The food bolus moves down the oesophagus by peristalsis. The inner circular smooth muscle contracts to form a ram behind the bolus and the longitudinal smooth muscle contracts the squeeze the bolus down the tube. The transit time to the stomach is about 9secs.

Oesophageal dysphagia is difficulty in swallowing solids.
There must be a physical blockage or narrowing of the oesophagus which obstructs the passage of the bolus.
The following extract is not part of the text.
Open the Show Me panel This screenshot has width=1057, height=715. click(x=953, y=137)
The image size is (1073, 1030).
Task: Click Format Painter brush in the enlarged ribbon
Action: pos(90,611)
- Oesophageal adenocarcinoma/squamous cell carcinoma
- Carcinoma of cardiac part of stomach preventing the opening of the lower oesophageal sphincter
- Cancers outside of the oesophagus obstructing the oesophagus - bronchial carcinoma
- Cancer of the oropharynx
- Strictures of the oesophagus caused by chronic acid reflux
What investigations may be useful to reveal the cause of oesophageal and oropharyngeal dysphagia.
Oesophageal dysphagia: upper GI endoscope or Barium swallow – will show dilated proximal oesophagus
Oropharngeal dysphagia: Video fluoroscopy because it allows all the phases of swallowing to be evaluated which is particularly useful when assessing neurological disease.
Define odynophagia and name possible causes of it.
Odyngophagia is painful swallowing and may be caused by oesophagitis due to oesophageal candidiasis, peptic ulceration or cancers within oropharynx or oesophagus.